Its priorities are spectacle, excellence and appreciation, so it must avoid being a security risk, it cannot tolerate mediocrity and its participants, be they competitors or couch potatoes, must look forward to the next Games with even greater enthusiasm.
The Olympic ideal has been prey to allegations of being soft on drugs for 40 years, so there is always frenzied activity about this time in the cycle to "do something" about "drugs cheats". A year ago this month, the World Anti-Doping Agency published its first anti-doping code, which is in effect the old IOC medical code with a few different knobs on. The two most important of these differences are tucked away, not to say hidden, in the introduction.

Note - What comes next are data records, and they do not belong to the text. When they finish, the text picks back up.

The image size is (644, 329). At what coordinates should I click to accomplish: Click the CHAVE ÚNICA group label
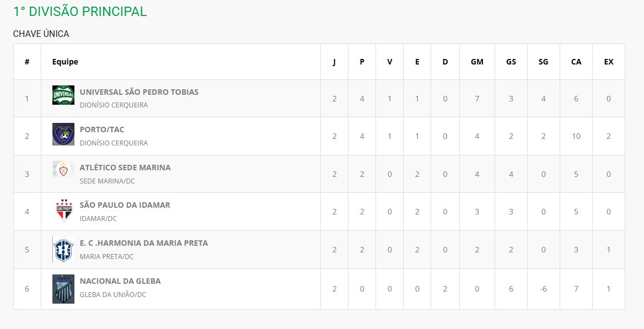(x=41, y=34)
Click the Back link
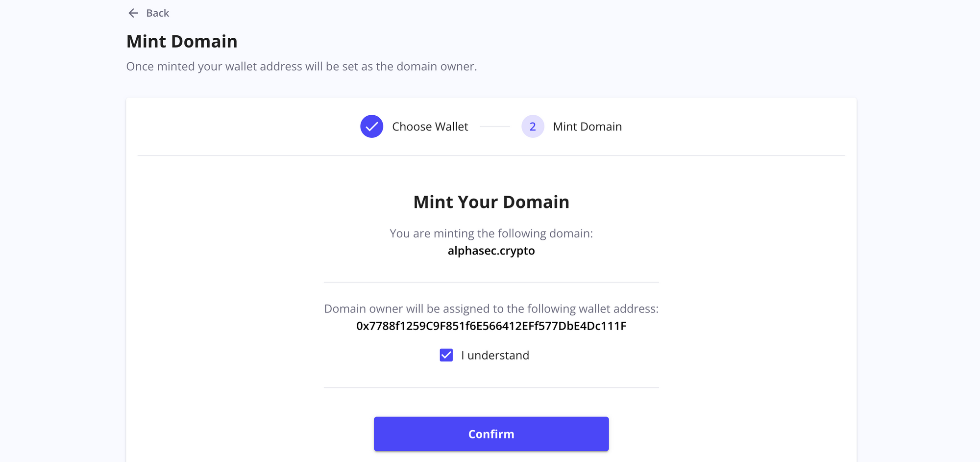 [157, 13]
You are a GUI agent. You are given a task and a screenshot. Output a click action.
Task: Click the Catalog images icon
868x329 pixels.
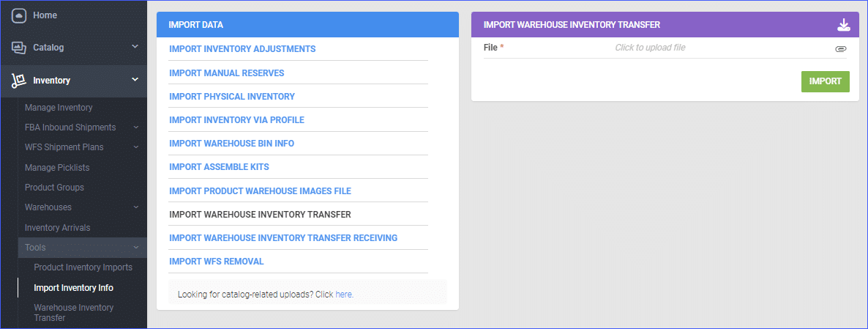click(x=19, y=48)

The first is that its purpose is "to ensure harmonised, co-ordinated and effective anti-doping programmes at the national and international level with regard to detection, deterrence and prevention of doping", an aim so important to Wada that the word "harmonisation" is used three more times on that page.

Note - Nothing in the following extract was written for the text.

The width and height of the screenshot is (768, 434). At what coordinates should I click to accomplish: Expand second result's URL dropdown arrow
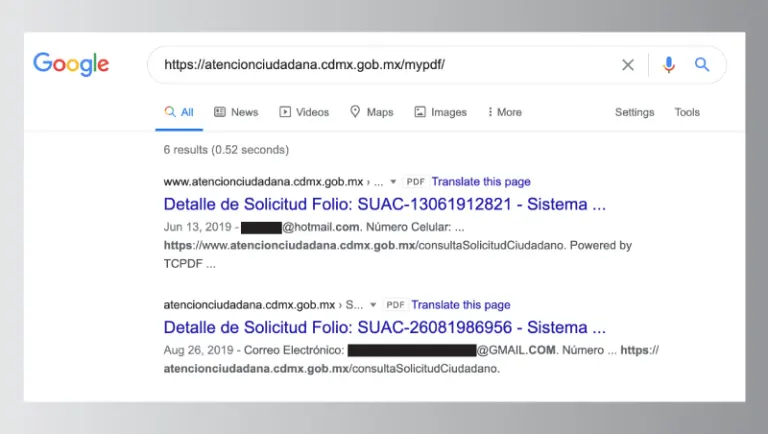pos(373,305)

The second is even more shocking: "Anti-doping rules, like competition rules, are sport rules governing the conditions under which sport is played. Athletes accept these rules as a condition of participation. Anti-doping rules are not intended to be subject to or limited by the requirements and legal standards applicable to criminal proceedings or employment matters."
A direct result of the Greg Rusedski tribunal is that anti-doping codes which are part and parcel of how a sport is run must be published openly, so that each participant can read and understand them. Taken with the requirement that only athletes whose governing bodies have Wada-approved anti-doping rules will be allowed to compete in Athens, the message here would mean that there could be hundreds of thousands of pre-booked spectators in the shiny new billion-dollar Athens stadiums, and a billion television viewers besides, watching very few competitors.
Lo and behold, so that football could be kept in the Olympics Sepp Blatter, the president of Fifa who was so vocal in his condemnation of Ferdinand at the time of the original commission, staged a bizarre love-in with Richard Pound QC, the Wada president. Fifa's medical chiefs originally expressed reservations about the inflexibility of the Wada sanctions but, as the Olympics edged ever closer, it was clear that something had to give.
How's this for expediency? The Wada code allows for exceptional circumstances, so football's world governing body was granted exemption to deal with doping cases in whatever manner it sees fit, because, Blatter says, "all drugs offences are exceptional".
Just as Blatter's spectre hung over the first Ferdinand tribunal, so that of Lord Coe appeared above last week's appeal. If it was justice for the Football Association's own doping control expert to pronounce on the eve of the meeting that he would be "very disappointed" if the "proportionate" sentence were reduced, then I'm a banana, to paraphrase a noted courtroom comment. No doubt the eight-month ban was indeed reasonable if you were seeking to take down a peg or three a club that is widely perceived as massively arrogant. And, in comparison with sentences handed down in athletics, it could not be said to be excessive.
But to hit a first offender so suddenly, no matter how stupidly he behaved, with a suspension that not only bars him from the European Championship finals in June but also England's first two World Cup qualifying matches next season is completely out of sync with punishments given to Manchester City's Christian Negouai for the same offence and to proven drugs offenders Jaap Stam and Mark Bosnich. It is, to my mind, wildly disproportionate. It is akin to Eric Cantona's ban for assaulting a spectator. "Savage" was the solicitor Maurice Watkins's apt description.
Clearly the panels hearing the case were not as independent of the Football Association as its chief executive, Mark Palios, claimed. Indeed I understand the balance of appeals boards will be altered to provide more outside members, while the original commission member Peter Heard, the Colchester United chairman, was retained as a consultant by a firm that had business links with the FA.
Clause 10.3 of the FA's out-of-competition testing rules states in the case of missed tests "both the club and its players may be subject to disciplinary proceedings". Brave new FA, or convenient scapegoat?